No domínio das modernas políticas criminais e penitenciárias, aliás impulsionadas no âmbito de diversas instâncias internacionais, deparamos com soluções que apontam para a transferência de reclusos condenados entre Estados soberanos, com o objectivo de favorecer a reinserção social e permitir uma melhor reintegração e readaptação ao meio familiar, social e profissional após o cumprimento da pena.
Para procurar dar resposta às questões acima enunciadas, foi acordado há cerca de um ano no Grupo de Ligação Conjunto um acordo-tipo sobre transferência de pessoas condenadas.
Há toda a conveniência em celebrar um acordo nesta matéria com a República Portuguesa.
Nestes termos;
Ouvido o Conselho Consultivo;
O Governador decreta, nos termos do n.º 1 do artigo 13.º do Estatuto Orgânico de Macau, para valer como lei no território de Macau, o seguinte:
É aprovado o Acordo entre o Governo de Portugal e o Governo de Macau sobre a Transferência de Pessoas Condenadas, anexo ao presente diploma e que dele faz parte integrante.
O presente diploma entra em vigor no dia 17 de Dezembro de 1999.
Aprovado em 16 de Dezembro de 1999.
Publique-se
O Governador, Vasco Rocha Vieira.
O Governo de Portugal e o Governador de Macau, devidamente autorizado para concluir este acordo,
DESEJOSOS de incrementar a cooperação em matéria penal;
CONSIDERANDO que esta cooperação deve servir os interesses de uma boa administração da Justiça e favorecer a reinserção social de pessoas condenadas;
CONSIDERANDO que estes objectivos exigem que as pessoas que se encontram privadas da sua liberdade em virtude da comissão de um facto ilícito fora do seu território ou País tenham a possibilidade de cumprir a condenação no seu ambiente social de origem;
CONSIDERANDO que a melhor forma de alcançar tal propósito é transferindo-os para o seu próprio meio social e familiar de origem;
CONSIDERANDO ainda que a transferência pressupõe uma efectiva ligação do condenado à jurisdição de execução, de modo a permitir uma melhor reintegração e readaptação ao seu meio familiar, social e profissional após o cumprimento da pena.
ACORDAM NO SEGUINTE:
Para os fins do presente acordo, a expressão:
a) «Condenação» significa qualquer pena ou medida privativa da liberdade, por um período determinado ou indeterminado, em virtude da prática de um facto ilícito;
b) «Sentença» significa uma decisão impondo uma condenação;
c) «Jurisdição de condenação» significa o Estado ou Território no qual foi condenada a pessoa que pode ser ou já foi transferida;
d) «Jurisdição de execução» significa o Estado ou Território para o qual o condenado pode ser ou já foi transferido, a fim de aí cumprir a condenação.
1 — As Partes comprometem-se a prestar mutuamente, nas condições previstas no presente acordo, a mais ampla cooperação possível em matéria de transferência de pessoas condenadas.

• O SEU OBJETIVO: Pode devolver, sem qualquer alteração, a passagem do diploma sobre a transferência de pessoas condenadas que vai de "Para procurar dar" a "sobre transferência de pessoas condenadas."?

• DADOS REGISTADOS:
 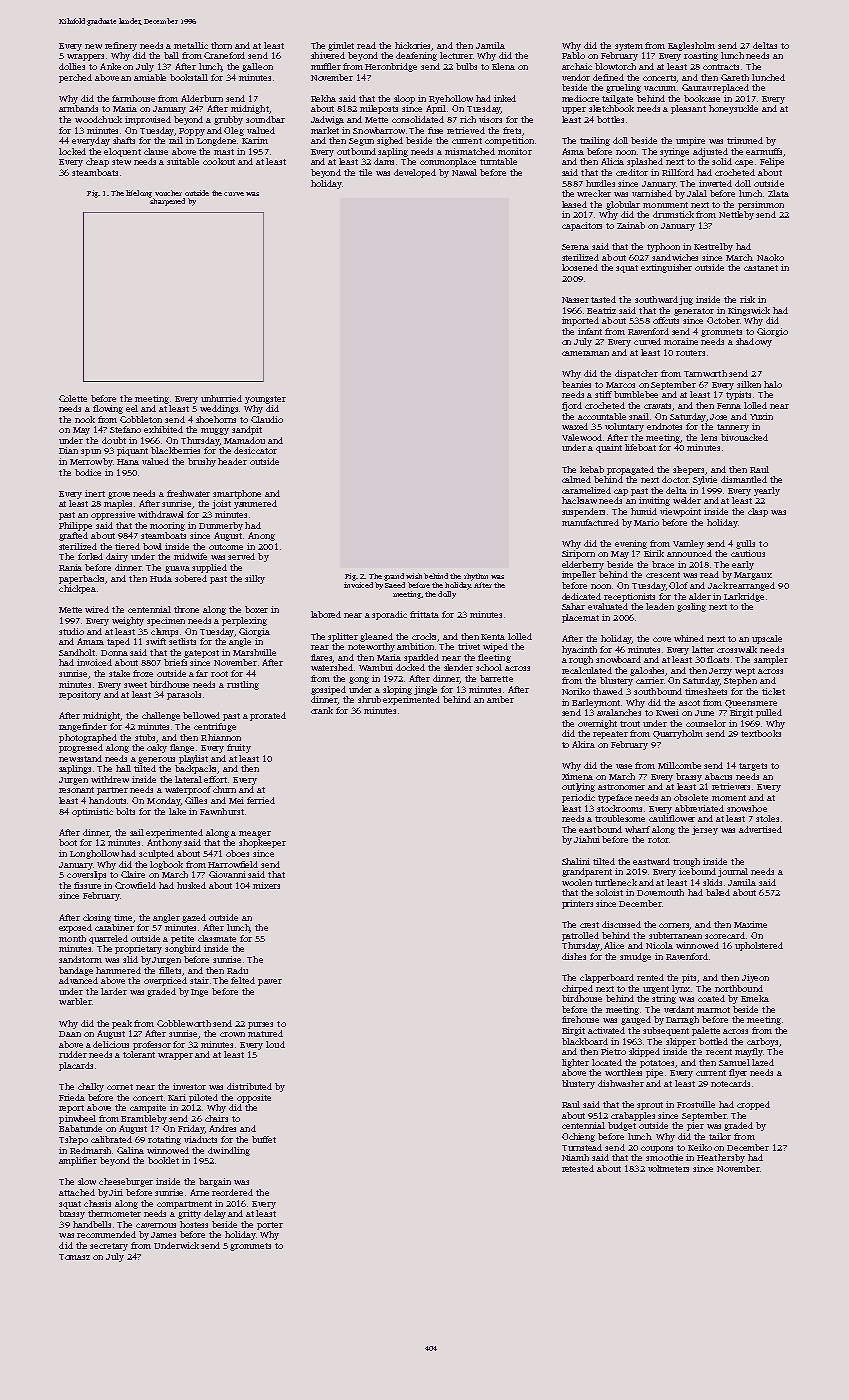 I want to click on cautious, so click(x=748, y=553).
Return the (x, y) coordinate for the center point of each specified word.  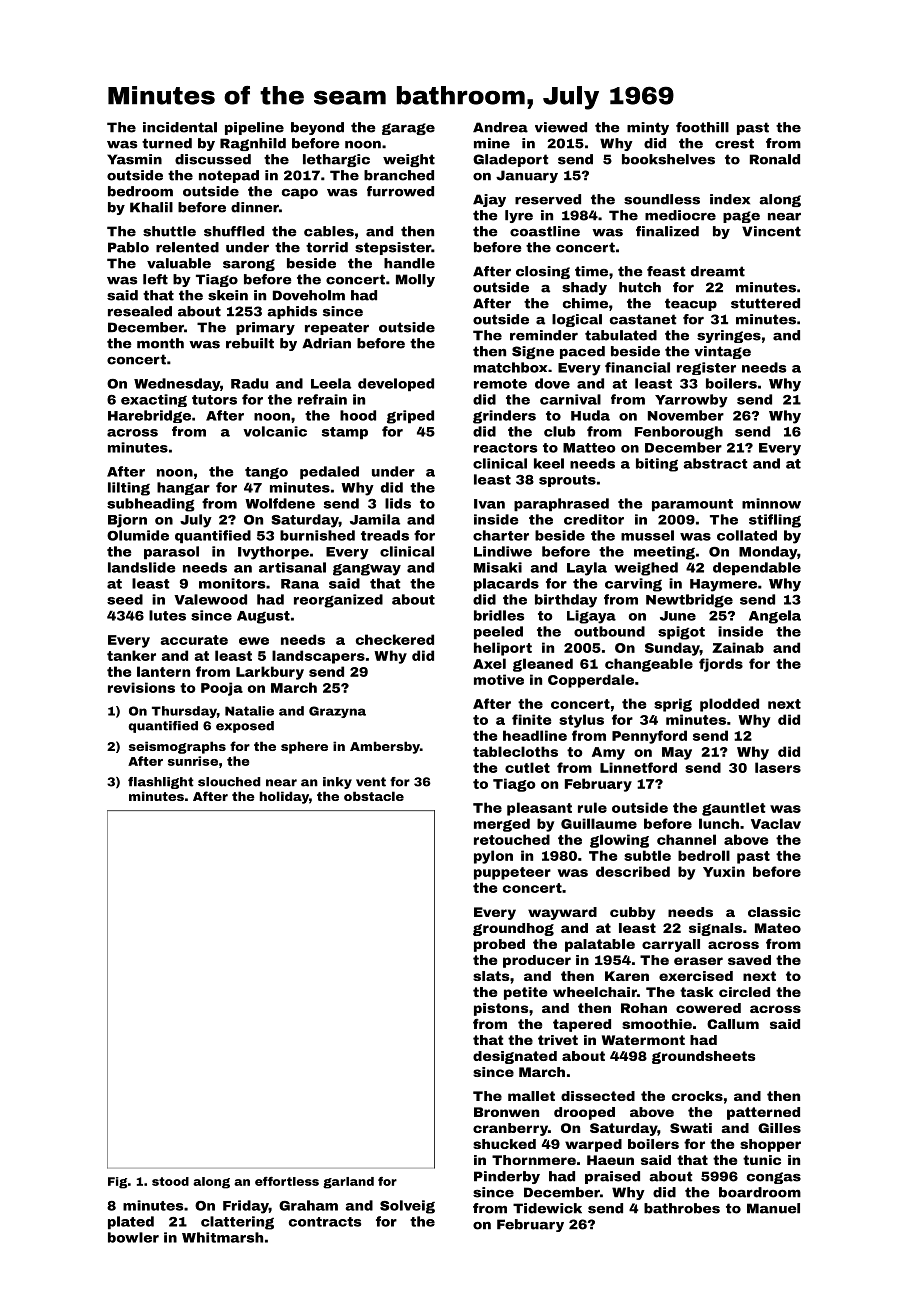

• RESPOSTA AO EXERCÍCIO:
Para procurar dar resposta às questões acima enunciadas, foi acordado há cerca de um ano no Grupo de Ligação Conjunto um acordo-tipo sobre transferência de pessoas condenadas.